(Saved data entries)
======

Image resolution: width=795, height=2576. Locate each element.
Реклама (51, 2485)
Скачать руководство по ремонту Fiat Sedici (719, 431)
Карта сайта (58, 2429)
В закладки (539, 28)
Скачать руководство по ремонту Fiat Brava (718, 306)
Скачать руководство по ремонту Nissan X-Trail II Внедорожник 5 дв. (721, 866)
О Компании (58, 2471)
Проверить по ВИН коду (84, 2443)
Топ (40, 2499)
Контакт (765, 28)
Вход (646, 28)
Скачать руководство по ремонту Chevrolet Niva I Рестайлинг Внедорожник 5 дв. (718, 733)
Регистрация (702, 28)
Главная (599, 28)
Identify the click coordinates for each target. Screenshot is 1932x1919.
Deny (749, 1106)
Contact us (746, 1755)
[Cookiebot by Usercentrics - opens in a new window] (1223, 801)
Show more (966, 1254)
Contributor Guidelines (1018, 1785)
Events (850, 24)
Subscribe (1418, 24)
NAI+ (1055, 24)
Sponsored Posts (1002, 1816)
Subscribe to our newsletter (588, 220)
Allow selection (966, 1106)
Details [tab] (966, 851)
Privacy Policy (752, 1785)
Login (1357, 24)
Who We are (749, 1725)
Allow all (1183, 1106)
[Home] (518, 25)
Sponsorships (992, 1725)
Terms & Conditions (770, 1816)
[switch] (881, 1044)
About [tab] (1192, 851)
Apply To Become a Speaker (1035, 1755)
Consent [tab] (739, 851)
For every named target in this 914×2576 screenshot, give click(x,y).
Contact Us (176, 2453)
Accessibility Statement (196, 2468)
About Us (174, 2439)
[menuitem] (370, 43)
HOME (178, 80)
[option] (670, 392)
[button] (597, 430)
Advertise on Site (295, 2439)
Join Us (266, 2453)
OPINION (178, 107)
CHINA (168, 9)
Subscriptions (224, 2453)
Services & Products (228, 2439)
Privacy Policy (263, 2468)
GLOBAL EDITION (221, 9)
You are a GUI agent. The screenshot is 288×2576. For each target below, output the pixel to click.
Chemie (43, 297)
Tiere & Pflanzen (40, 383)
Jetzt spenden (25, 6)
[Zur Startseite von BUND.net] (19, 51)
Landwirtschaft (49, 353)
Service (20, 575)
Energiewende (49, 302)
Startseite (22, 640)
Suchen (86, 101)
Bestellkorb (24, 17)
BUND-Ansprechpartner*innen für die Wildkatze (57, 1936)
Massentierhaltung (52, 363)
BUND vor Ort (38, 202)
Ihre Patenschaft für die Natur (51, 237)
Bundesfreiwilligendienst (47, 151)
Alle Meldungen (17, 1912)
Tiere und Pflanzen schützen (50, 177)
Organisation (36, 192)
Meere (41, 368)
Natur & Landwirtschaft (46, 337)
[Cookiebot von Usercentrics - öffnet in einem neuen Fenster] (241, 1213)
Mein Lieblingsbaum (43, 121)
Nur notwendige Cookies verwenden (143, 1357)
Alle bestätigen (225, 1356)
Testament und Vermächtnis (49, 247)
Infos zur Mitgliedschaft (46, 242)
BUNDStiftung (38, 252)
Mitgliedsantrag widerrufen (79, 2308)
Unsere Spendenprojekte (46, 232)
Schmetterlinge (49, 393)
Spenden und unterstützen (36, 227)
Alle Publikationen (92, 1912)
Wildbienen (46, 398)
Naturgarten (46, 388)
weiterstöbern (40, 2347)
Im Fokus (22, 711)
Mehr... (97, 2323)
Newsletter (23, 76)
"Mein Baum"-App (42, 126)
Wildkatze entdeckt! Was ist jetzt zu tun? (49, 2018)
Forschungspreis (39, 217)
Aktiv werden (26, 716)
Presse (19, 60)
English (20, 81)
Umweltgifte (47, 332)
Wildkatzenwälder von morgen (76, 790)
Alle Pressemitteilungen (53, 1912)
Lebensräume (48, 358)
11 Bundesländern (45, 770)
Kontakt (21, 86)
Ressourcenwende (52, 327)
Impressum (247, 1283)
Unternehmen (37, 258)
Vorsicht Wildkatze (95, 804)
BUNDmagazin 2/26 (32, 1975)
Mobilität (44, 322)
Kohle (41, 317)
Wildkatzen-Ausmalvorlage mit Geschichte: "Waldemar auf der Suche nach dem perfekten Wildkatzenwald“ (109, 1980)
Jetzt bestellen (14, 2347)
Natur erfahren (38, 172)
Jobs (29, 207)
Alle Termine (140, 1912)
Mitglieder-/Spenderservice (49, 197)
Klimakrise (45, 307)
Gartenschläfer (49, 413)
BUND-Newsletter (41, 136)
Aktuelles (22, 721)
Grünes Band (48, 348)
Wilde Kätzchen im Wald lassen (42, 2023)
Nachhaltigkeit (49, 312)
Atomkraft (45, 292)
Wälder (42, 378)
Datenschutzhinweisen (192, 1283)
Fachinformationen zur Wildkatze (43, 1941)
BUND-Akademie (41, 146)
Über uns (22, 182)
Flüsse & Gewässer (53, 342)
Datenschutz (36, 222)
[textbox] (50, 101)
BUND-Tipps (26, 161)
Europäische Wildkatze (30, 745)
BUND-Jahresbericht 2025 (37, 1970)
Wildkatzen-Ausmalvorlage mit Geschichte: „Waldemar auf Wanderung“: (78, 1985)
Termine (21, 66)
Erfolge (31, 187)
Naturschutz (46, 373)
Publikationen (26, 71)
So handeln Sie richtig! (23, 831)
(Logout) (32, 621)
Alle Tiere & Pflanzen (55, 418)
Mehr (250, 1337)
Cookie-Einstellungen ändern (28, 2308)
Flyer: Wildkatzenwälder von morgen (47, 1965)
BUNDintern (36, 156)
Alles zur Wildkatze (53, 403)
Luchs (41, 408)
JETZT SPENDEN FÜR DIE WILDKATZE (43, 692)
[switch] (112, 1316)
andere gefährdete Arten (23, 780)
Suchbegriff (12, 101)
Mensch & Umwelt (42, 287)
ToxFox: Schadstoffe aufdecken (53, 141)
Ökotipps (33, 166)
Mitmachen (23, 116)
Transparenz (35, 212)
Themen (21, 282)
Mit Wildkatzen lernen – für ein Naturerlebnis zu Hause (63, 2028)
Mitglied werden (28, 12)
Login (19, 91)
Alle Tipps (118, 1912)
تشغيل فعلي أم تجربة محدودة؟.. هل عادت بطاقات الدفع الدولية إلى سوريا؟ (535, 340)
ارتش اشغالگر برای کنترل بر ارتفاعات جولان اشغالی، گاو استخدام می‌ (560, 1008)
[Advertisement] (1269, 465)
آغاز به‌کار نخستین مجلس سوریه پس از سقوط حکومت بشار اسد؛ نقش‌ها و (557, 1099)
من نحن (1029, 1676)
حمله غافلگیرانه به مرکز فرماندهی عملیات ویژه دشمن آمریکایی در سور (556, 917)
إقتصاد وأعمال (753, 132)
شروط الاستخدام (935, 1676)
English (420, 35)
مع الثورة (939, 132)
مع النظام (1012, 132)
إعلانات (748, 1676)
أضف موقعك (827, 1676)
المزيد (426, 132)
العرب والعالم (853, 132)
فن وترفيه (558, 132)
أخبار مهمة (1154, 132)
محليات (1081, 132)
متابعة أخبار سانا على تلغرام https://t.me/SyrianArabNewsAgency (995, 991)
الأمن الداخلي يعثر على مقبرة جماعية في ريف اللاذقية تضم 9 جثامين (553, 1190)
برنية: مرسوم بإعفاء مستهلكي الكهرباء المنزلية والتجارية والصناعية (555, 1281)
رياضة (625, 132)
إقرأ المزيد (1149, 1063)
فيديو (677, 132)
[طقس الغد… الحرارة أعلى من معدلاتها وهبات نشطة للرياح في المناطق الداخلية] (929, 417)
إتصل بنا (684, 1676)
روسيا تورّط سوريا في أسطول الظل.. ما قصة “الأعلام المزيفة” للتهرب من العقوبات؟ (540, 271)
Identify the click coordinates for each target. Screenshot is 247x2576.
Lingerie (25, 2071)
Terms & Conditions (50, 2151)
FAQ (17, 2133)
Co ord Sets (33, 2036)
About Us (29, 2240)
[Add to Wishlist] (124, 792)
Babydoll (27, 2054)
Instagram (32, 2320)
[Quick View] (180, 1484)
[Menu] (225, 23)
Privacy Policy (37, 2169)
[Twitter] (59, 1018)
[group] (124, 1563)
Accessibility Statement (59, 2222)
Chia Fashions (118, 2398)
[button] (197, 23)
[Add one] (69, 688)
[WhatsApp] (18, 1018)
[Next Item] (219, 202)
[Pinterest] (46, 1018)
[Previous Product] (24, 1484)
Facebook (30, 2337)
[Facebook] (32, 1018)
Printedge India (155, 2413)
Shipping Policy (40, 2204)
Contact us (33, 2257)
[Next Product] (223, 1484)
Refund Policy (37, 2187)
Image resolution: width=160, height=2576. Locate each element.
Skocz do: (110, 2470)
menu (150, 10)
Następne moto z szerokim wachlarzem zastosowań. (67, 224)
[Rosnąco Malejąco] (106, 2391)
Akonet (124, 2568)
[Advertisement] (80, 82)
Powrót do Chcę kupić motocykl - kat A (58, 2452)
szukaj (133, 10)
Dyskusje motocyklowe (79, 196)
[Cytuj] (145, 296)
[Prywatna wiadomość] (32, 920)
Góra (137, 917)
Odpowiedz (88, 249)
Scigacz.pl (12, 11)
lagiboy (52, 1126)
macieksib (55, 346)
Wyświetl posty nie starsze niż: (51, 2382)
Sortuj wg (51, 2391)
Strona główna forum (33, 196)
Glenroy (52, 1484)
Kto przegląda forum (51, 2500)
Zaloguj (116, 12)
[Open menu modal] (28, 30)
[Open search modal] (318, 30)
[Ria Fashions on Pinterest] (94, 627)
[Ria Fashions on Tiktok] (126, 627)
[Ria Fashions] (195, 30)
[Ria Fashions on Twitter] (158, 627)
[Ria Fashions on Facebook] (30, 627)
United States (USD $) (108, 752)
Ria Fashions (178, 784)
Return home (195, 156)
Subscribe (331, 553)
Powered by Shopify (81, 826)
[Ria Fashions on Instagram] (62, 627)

======

→ DIRECTIONS FOR THIS TASK: Taking the entries above, print exactly the lines starting at the line with "Contact Us (176, 2453)" and ending at the line with "11 Bundesländern (45, 770)", both included.

→ SOLUTION TO THIS PROBLEM:
Contact Us (176, 2453)
Accessibility Statement (196, 2468)
About Us (174, 2439)
[menuitem] (370, 43)
HOME (178, 80)
[option] (670, 392)
[button] (597, 430)
Advertise on Site (295, 2439)
Join Us (266, 2453)
OPINION (178, 107)
CHINA (168, 9)
Subscriptions (224, 2453)
Services & Products (228, 2439)
Privacy Policy (263, 2468)
GLOBAL EDITION (221, 9)
You are a GUI agent. The screenshot is 288×2576. For each target below, output the pixel to click.
Chemie (43, 297)
Tiere & Pflanzen (40, 383)
Jetzt spenden (25, 6)
[Zur Startseite von BUND.net] (19, 51)
Landwirtschaft (49, 353)
Service (20, 575)
Energiewende (49, 302)
Startseite (22, 640)
Suchen (86, 101)
Bestellkorb (24, 17)
BUND-Ansprechpartner*innen für die Wildkatze (57, 1936)
Massentierhaltung (52, 363)
BUND vor Ort (38, 202)
Ihre Patenschaft für die Natur (51, 237)
Bundesfreiwilligendienst (47, 151)
Alle Meldungen (17, 1912)
Tiere und Pflanzen schützen (50, 177)
Organisation (36, 192)
Meere (41, 368)
Natur & Landwirtschaft (46, 337)
[Cookiebot von Usercentrics - öffnet in einem neuen Fenster] (241, 1213)
Mein Lieblingsbaum (43, 121)
Nur notwendige Cookies verwenden (143, 1357)
Alle bestätigen (225, 1356)
Testament und Vermächtnis (49, 247)
Infos zur Mitgliedschaft (46, 242)
BUNDStiftung (38, 252)
Mitgliedsantrag widerrufen (79, 2308)
Unsere Spendenprojekte (46, 232)
Schmetterlinge (49, 393)
Spenden und unterstützen (36, 227)
Alle Publikationen (92, 1912)
Wildbienen (46, 398)
Naturgarten (46, 388)
weiterstöbern (40, 2347)
Im Fokus (22, 711)
Mehr... (97, 2323)
Newsletter (23, 76)
"Mein Baum"-App (42, 126)
Wildkatze entdeckt! Was ist jetzt zu tun? (49, 2018)
Forschungspreis (39, 217)
Aktiv werden (26, 716)
Presse (19, 60)
English (20, 81)
Umweltgifte (47, 332)
Wildkatzenwälder von morgen (76, 790)
Alle Pressemitteilungen (53, 1912)
Lebensräume (48, 358)
11 Bundesländern (45, 770)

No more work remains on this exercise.